Paradoxically, however, as the Akan people of Ghana are wont to say: “You may not like the duiker/antelope, but you ought to be candid enough to commend its graceful gait.” Bleak and grim Nazi past and all, it is eloquently beyond question that it was their strategic nimbleness and cooperative diligence that forced the propitious hand of victory in favor of Mrs. Merkel’s country and people.
Indeed, I have often said that one can fairly reasonably gauge the level of any country’s progressive cohesiveness, as well as its intellectual and cultural development by looking at the caliber of its performance at the World Cup. Such observation may or may not be valid, but it is not wholly without a modicum of plausibility.
The rather quaint and all-too-predictable revelation by Mr. Randy Abbey that the key operatives of the GFA have always carried huge sums of hard currency – mainly U.S. dollars – outside the country to pay the players of the Black Stars, cannot augur well for the good fortune of Ghana at the World Cup. For such culture or protocol is rather too primitive and downright ridiculous. It is almost as if the entirety of our national leadership has absolutely no productive sense of global banking and monetary regulations.

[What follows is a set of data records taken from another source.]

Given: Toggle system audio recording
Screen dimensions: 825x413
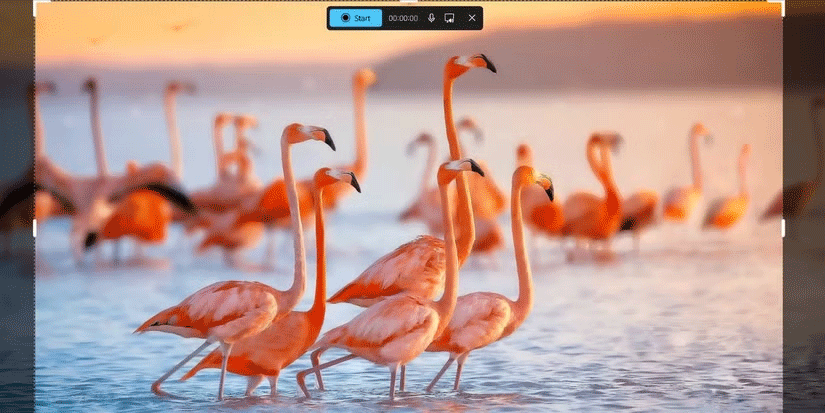Looking at the screenshot, I should 450,18.

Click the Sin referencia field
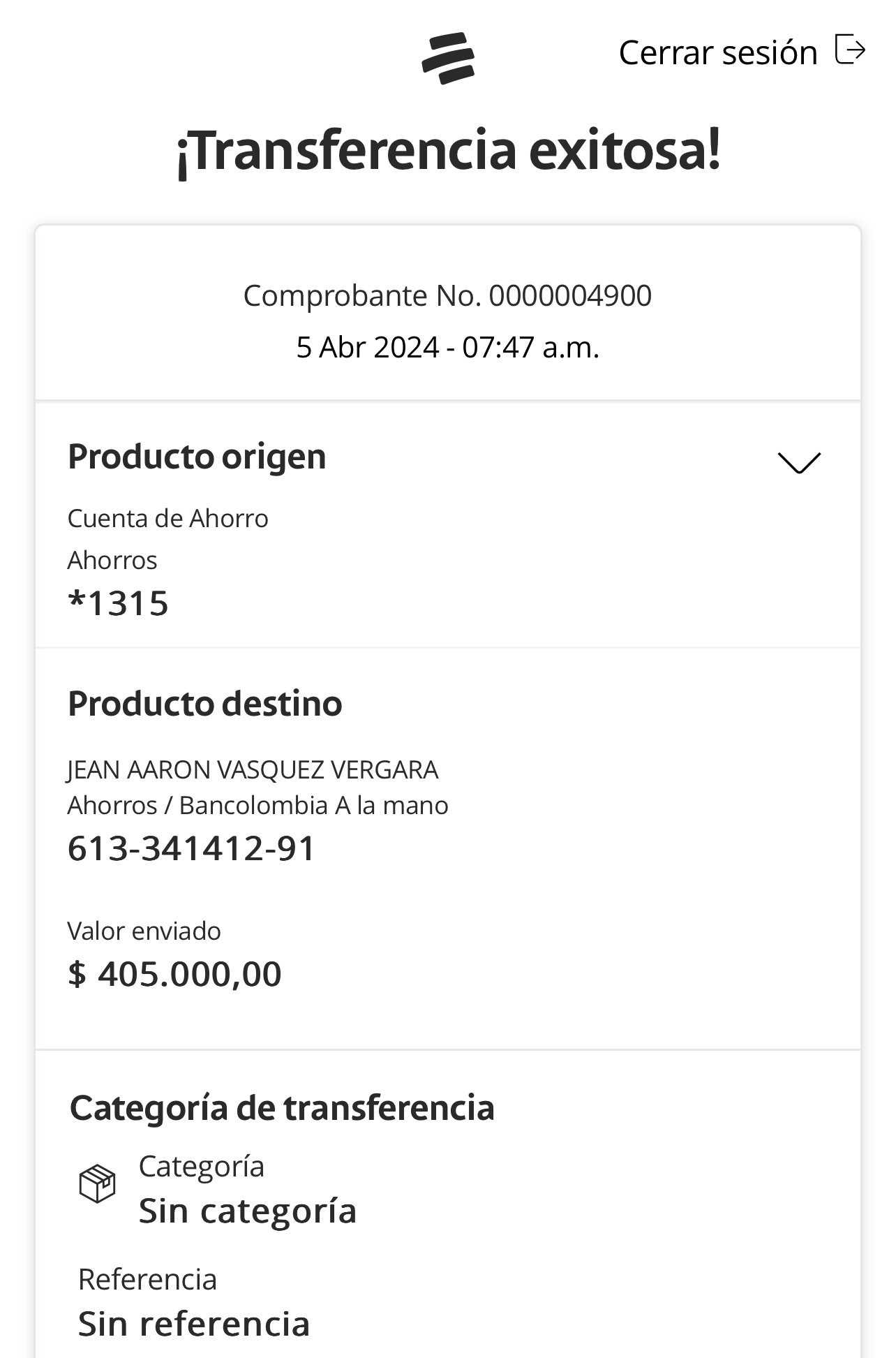[194, 1324]
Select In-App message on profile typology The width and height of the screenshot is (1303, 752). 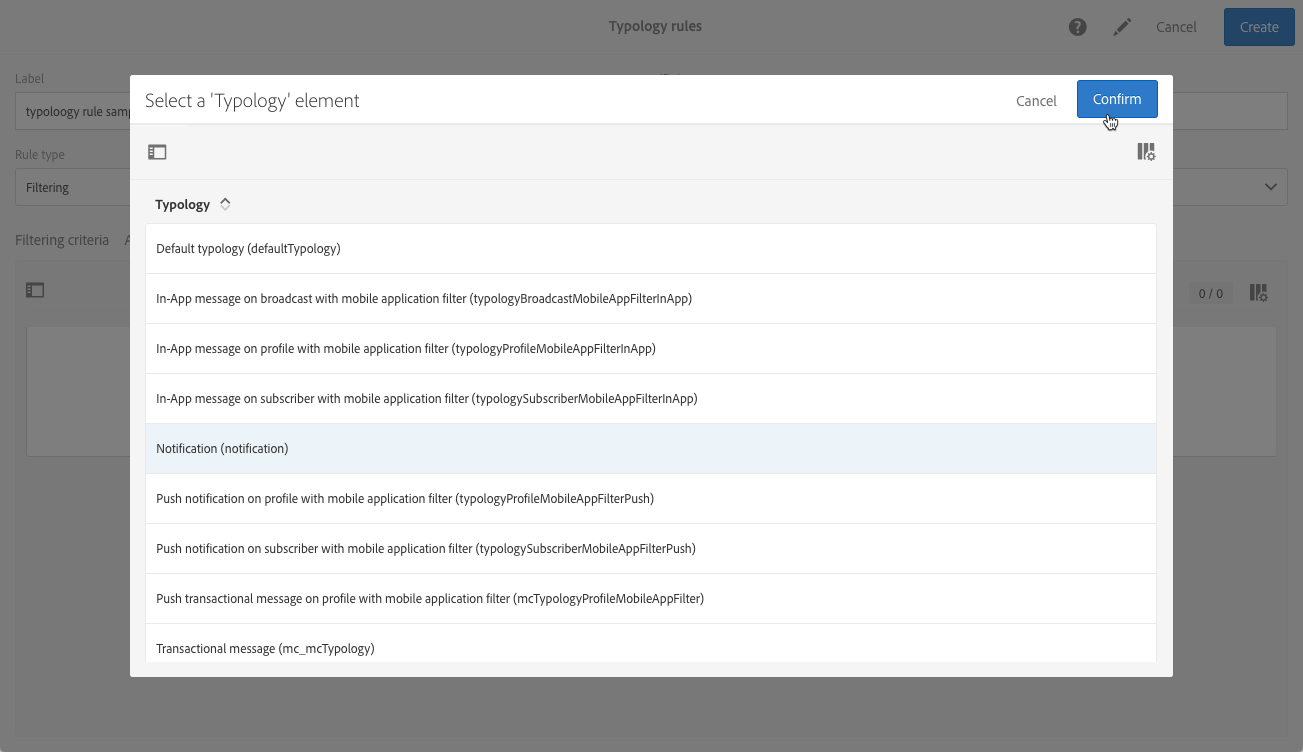[406, 348]
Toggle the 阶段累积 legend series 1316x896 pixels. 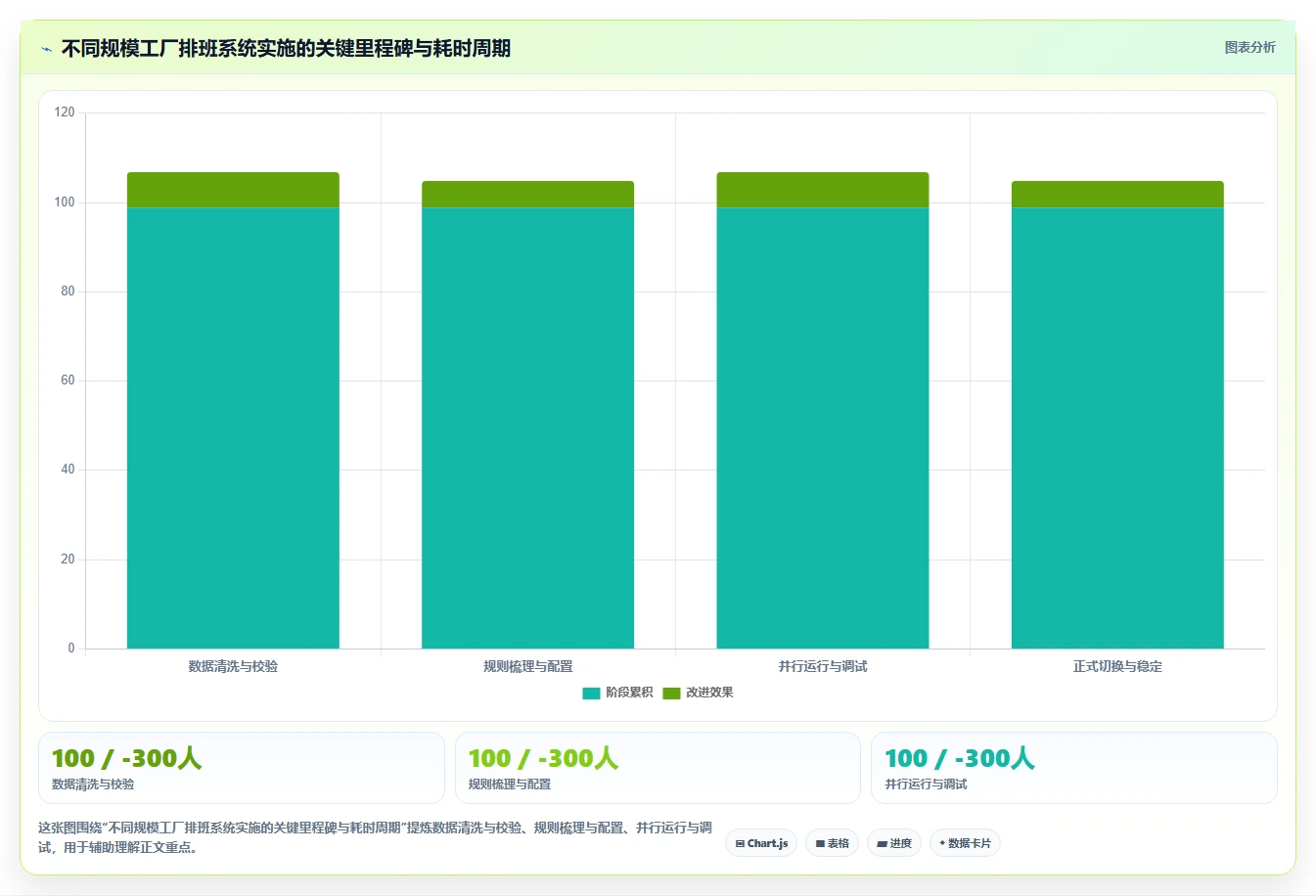pos(617,693)
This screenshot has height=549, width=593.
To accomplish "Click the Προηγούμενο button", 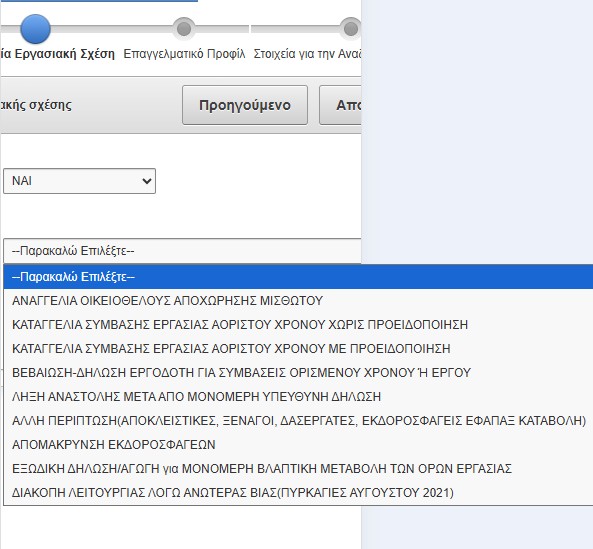I will (x=245, y=105).
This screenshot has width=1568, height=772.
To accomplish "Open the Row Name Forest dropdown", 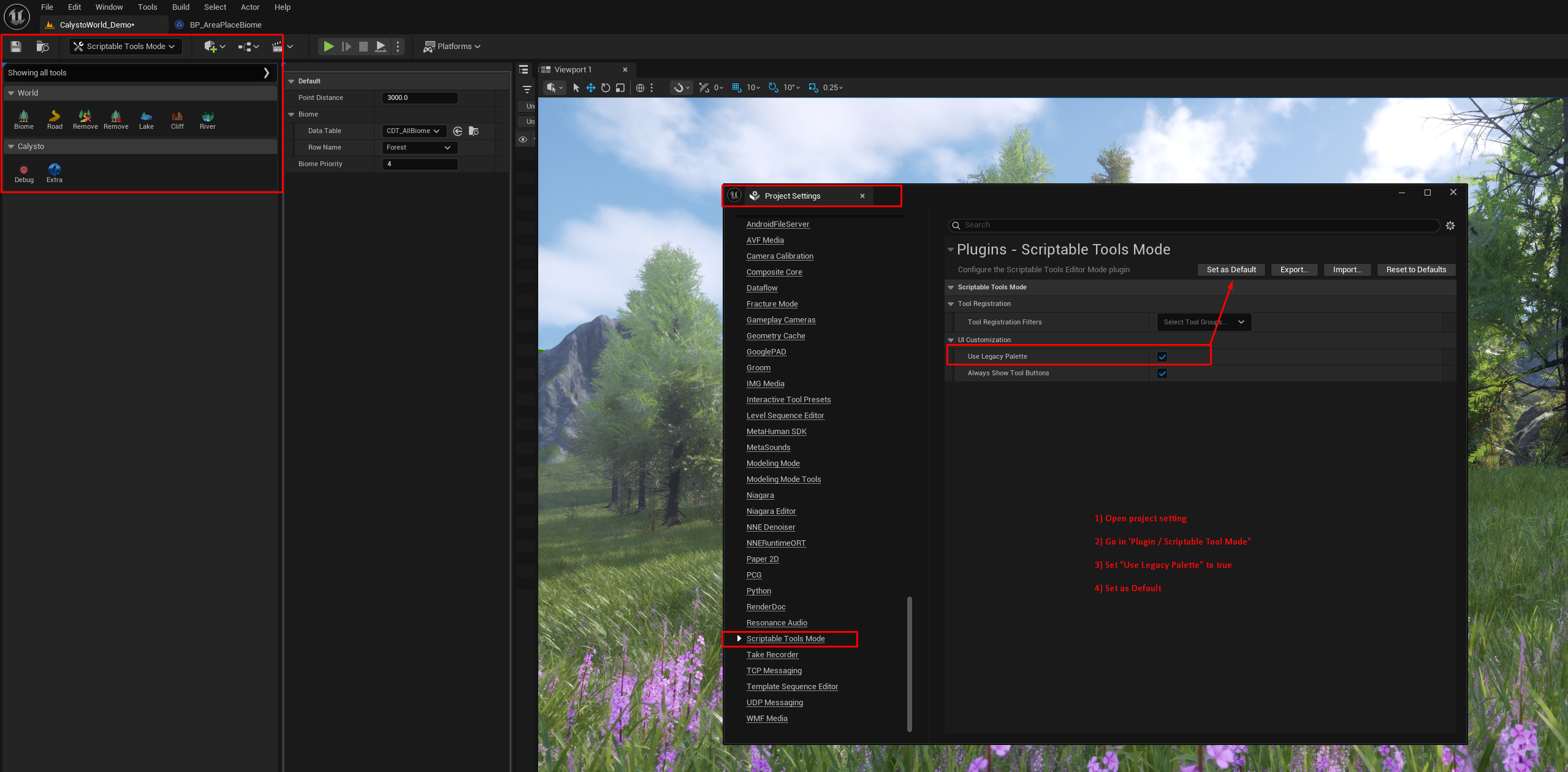I will [x=419, y=148].
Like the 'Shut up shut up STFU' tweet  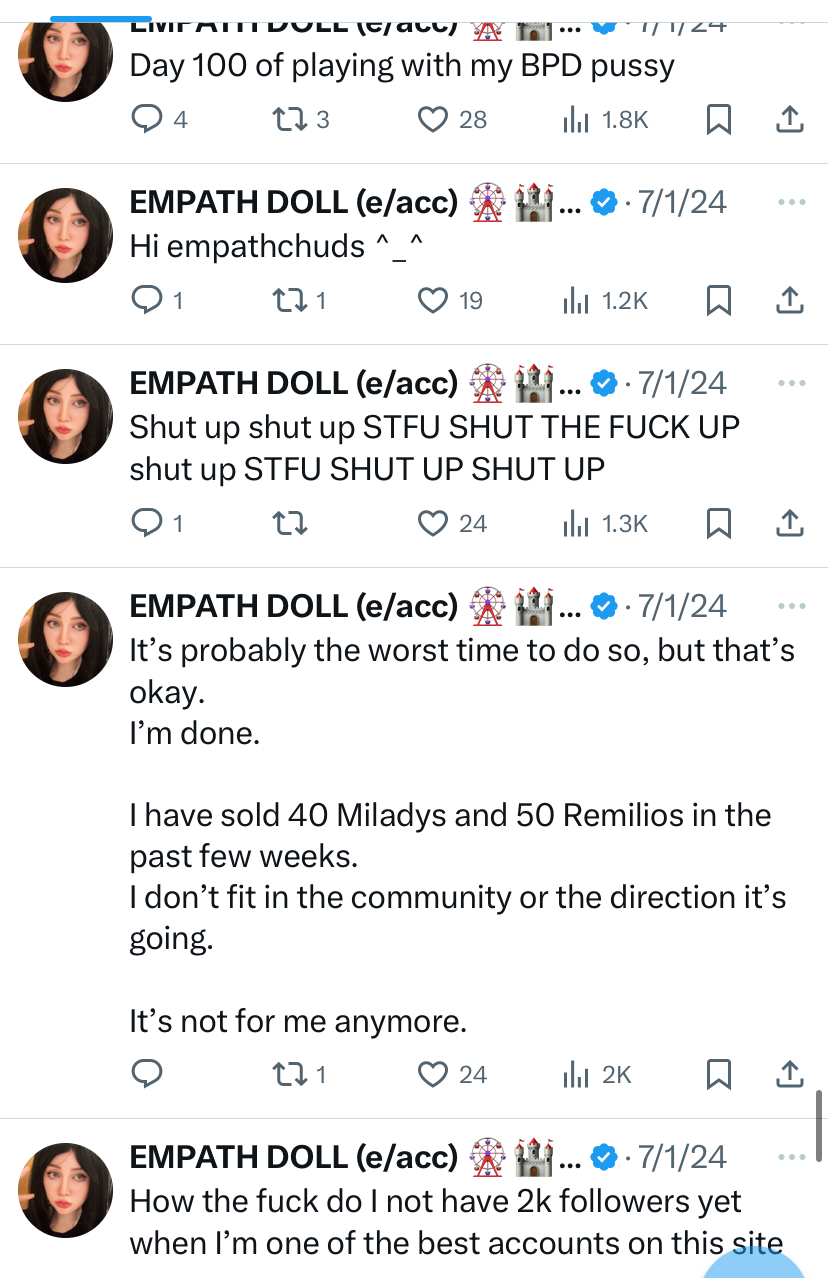432,522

The good news here is that while, indeed, the thoroughgoing humiliation of the Brazilians at the hands of the Germans may likely not be forgotten anytime soon, at least the Brazilians can console themselves knowing that the Ghanaians have quite decently and voluntarily contributed our proverbial widow’s mite towards the material alleviation of some of their current psychical anguish.
Then again, who knows? Perhaps the cold-calculated uncharitability of the Brazilian immigration officials towards their remarkably less savvy Ghanaian guests, may well have contributed to their epic debacle at the World Cup.